A 45 rpm adapter (also 45 rpm record insert, 45 rpm spindle adapter, 7-inch adapter or spider, the common size of 45 RPM records) is a small plastic or metal insert that goes in the middle of a 45-rpm record so it can be played on the standard size spindle of a turntable. The adapter could be a small solid circle that fits onto the spindle (meaning only one 45 could be played at a time) or a larger adapter that fits over the entire spindle of a record changer, permitting a stack of 45s to be played. These are often referred to as 45 spindles. A few manufacturers supplied a complete change of spindle for 45s. 

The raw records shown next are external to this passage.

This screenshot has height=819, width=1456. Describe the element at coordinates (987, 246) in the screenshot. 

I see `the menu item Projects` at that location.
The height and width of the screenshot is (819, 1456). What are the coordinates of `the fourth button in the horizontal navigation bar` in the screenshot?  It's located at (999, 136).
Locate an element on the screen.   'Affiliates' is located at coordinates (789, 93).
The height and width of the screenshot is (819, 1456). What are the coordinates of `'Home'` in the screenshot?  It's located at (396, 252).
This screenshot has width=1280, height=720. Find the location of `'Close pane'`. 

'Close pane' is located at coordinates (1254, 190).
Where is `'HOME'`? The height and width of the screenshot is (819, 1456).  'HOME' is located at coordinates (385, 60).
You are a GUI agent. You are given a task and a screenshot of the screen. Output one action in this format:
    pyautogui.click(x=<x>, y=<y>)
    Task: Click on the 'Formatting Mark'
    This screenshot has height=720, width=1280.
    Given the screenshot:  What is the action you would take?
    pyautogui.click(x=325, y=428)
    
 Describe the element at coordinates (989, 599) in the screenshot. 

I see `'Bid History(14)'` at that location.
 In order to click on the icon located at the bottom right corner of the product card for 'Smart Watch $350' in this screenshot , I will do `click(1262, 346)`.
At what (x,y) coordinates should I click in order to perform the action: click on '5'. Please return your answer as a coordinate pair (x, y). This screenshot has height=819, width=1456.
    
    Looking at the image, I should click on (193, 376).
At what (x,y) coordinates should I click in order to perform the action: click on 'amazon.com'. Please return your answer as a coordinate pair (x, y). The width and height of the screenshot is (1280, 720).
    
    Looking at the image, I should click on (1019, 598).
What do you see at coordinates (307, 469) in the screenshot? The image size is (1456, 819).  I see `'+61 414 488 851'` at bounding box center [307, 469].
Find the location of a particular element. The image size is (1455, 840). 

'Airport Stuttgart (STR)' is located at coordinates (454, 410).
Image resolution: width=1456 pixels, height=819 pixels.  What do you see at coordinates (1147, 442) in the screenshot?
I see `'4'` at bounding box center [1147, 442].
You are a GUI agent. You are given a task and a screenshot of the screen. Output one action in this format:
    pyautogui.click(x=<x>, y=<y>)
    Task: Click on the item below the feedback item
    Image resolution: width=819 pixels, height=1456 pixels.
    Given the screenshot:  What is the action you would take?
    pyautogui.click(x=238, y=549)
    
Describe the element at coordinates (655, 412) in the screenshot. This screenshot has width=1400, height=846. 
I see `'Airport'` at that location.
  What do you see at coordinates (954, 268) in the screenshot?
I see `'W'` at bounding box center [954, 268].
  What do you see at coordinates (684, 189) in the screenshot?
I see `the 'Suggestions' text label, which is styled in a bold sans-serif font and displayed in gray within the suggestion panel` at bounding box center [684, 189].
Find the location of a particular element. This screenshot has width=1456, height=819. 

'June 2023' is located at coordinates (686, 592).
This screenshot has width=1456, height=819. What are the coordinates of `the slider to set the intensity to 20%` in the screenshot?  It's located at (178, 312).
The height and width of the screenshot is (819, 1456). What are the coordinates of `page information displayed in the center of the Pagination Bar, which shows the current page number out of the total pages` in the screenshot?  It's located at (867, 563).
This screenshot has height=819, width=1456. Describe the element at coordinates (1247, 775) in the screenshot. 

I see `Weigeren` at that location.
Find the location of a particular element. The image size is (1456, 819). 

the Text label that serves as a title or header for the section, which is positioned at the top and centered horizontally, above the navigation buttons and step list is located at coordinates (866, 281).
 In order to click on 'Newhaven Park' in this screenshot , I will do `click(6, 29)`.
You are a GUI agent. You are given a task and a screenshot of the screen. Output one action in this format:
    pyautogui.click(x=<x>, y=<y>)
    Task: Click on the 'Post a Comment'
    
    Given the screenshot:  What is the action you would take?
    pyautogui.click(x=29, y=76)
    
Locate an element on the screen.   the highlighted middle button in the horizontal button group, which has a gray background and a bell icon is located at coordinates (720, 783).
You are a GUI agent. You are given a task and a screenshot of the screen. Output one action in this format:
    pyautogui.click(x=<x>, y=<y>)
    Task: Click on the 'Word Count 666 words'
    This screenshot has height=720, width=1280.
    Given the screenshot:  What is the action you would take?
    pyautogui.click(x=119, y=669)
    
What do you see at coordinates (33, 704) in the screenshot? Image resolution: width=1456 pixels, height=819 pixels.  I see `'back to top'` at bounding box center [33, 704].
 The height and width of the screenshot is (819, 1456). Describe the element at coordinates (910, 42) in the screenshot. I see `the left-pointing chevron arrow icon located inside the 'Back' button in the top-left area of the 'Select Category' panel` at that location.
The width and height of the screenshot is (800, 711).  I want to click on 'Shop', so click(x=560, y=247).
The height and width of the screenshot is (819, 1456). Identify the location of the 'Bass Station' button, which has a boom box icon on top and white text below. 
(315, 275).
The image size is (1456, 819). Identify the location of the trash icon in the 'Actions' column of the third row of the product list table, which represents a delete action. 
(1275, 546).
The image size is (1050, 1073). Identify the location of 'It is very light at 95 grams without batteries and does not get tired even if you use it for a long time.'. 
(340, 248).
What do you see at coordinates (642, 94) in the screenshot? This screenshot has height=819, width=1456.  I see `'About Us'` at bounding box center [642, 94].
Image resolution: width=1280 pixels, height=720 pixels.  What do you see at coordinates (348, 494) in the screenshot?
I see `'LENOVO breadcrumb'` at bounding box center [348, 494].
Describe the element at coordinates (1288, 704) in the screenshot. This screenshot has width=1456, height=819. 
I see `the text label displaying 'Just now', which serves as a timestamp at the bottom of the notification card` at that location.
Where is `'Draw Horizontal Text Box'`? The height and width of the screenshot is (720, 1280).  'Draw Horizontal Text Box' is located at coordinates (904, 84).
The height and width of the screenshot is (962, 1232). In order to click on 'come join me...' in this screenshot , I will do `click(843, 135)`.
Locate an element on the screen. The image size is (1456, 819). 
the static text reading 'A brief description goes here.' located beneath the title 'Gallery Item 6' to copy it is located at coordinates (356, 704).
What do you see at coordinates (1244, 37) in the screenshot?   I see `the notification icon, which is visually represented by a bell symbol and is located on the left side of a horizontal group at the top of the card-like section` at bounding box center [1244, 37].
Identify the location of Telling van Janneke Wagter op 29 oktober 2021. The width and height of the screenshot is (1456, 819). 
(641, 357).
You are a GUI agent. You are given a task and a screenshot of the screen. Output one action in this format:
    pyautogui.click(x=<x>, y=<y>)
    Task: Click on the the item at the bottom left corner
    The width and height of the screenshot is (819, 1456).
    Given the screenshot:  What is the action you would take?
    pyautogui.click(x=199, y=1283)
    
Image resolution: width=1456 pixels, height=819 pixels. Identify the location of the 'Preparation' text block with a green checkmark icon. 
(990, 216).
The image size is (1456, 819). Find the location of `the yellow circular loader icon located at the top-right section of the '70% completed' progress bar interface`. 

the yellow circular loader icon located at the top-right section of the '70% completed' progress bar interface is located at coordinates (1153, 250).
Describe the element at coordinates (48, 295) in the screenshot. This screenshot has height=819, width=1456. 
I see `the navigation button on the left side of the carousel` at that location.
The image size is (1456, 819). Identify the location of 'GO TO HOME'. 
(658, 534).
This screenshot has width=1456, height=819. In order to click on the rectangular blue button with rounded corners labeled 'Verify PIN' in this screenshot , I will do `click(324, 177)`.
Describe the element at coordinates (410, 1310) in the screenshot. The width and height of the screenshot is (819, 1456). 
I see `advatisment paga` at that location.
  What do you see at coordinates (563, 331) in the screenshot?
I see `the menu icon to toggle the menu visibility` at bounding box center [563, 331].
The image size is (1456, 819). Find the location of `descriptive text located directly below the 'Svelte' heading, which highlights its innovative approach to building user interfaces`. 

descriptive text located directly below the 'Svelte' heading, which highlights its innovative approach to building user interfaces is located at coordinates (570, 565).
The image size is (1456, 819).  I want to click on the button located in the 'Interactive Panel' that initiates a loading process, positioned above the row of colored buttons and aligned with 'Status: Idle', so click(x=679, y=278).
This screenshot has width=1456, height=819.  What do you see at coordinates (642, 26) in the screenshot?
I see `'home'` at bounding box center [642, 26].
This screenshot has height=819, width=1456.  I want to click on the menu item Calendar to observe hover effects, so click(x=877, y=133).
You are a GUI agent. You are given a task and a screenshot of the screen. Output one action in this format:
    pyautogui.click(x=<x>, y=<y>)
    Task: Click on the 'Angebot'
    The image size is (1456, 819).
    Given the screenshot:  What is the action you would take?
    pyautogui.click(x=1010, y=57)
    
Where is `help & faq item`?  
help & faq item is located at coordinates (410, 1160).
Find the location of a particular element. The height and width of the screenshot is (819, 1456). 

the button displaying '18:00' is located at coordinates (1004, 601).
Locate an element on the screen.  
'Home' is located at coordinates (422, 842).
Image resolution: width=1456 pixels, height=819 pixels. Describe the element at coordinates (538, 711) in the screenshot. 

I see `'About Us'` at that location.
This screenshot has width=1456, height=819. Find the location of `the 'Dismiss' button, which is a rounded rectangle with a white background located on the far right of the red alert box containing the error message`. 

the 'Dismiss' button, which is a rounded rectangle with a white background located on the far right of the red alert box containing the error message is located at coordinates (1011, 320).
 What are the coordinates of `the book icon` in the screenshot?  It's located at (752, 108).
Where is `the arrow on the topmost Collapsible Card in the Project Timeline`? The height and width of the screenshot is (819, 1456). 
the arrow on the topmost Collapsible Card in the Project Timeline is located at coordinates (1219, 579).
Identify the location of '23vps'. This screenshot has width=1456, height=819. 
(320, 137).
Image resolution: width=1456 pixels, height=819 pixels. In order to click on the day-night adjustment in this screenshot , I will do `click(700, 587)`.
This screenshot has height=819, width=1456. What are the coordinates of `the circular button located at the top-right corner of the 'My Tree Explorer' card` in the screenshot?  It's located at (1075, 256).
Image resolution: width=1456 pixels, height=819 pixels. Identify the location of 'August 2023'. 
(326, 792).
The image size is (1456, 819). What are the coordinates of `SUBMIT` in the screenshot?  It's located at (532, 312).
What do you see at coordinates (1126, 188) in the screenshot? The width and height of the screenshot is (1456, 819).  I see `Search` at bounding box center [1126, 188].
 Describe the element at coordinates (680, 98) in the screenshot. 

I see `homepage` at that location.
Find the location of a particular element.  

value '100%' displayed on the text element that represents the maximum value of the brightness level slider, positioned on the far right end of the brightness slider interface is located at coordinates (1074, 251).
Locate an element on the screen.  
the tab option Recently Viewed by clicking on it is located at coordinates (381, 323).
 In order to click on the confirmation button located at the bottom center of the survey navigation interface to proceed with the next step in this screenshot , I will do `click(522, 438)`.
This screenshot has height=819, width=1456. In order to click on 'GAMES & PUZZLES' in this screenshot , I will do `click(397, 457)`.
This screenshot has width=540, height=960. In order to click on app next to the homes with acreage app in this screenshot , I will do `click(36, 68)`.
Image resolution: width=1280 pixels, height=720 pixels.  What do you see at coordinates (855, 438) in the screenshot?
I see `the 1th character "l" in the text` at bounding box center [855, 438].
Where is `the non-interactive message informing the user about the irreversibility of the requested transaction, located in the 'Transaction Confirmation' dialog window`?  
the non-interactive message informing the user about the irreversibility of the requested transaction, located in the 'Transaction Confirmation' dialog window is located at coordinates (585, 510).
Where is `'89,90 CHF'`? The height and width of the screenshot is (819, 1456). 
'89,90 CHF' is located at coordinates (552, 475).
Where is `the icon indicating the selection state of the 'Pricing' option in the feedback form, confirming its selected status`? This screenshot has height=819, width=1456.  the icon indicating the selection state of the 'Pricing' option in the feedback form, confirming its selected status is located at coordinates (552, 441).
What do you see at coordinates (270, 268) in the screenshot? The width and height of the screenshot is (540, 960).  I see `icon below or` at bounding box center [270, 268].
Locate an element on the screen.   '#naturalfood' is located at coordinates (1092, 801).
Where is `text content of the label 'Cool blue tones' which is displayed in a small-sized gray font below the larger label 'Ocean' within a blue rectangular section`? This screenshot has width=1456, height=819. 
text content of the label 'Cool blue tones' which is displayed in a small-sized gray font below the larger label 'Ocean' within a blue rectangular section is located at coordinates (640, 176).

The first 45 rpm inserts were introduced by the Webster-Chicago Corporation, also known as Webcor.  They were made of solid zinc, difficult to insert into a record and almost impossible to remove without breaking the disc.  A differently shaped, but similarly difficult-to-use metal adapter was made by Fidelitone.  Capitol Records for a time produced what they called "Optional Center" or "O.C. 45" records.  These had a triangular section molded in with an LP-size spindle hole that could be punched out for playing on 45 rpm spindles. Some EMI and other British records have a similar feature. The EMI version is circular, with four small notches holding the center part onto the rest of the record.

The Spider 
The former RCA Corporation introduced a snap-in plastic insert known as a spider  to make 45 rpm records compatible with the smaller spindle size of a  rpm LP record player.  Commissioned by RCA president David Sarnoff and invented by Thomas Hutchison, spiders were prevalent in the 1960s and sold tens of millions per year.  The Hutchison adapter included small bumps called "drive pins," which locked the adapters together while revolving, thus preventing the stacked records from slipping against each other.  Several manufacturers made "spider" adapters in slightly varying shapes and many different colors, though yellow and red were most frequently used.

The SX2 
The SX2 and The Extender were designed and manufactured by Mark McLaughlan between the early 1980s and early 1990s.  McLaughlan, a Boston area nightclub DJ, came up with the design to make 7" discs easier to handle when mixing.  The original design (The Extender) was made up of a platter die-cut from sheets of plastic that McLaughlan would drive on the hood of his car from the supplier in Cambridge, MA to the die-cutter in Ipswich, MA.  He would then do the final assembly (bonding a lathe cut acrylic center and a foam pad) and packaging by hand.  The SX2 (Single Extender, Rev 2) was manufactured by plastic injection at Spirit, Inc. in Wakefield, Massachusetts.  One of the main design revisions, required was a series of 'ribs' on the underside of the platter to prevent warping from the extreme changes in temperature during the manufacturing process.  A raised barrier was also added to contain the head in the event of miscuing and a polished surface inside the barrier to minimize damage to the stylus.  Due to its limited manufacturing run the SX2 has become a sought after rarity among pro DJs.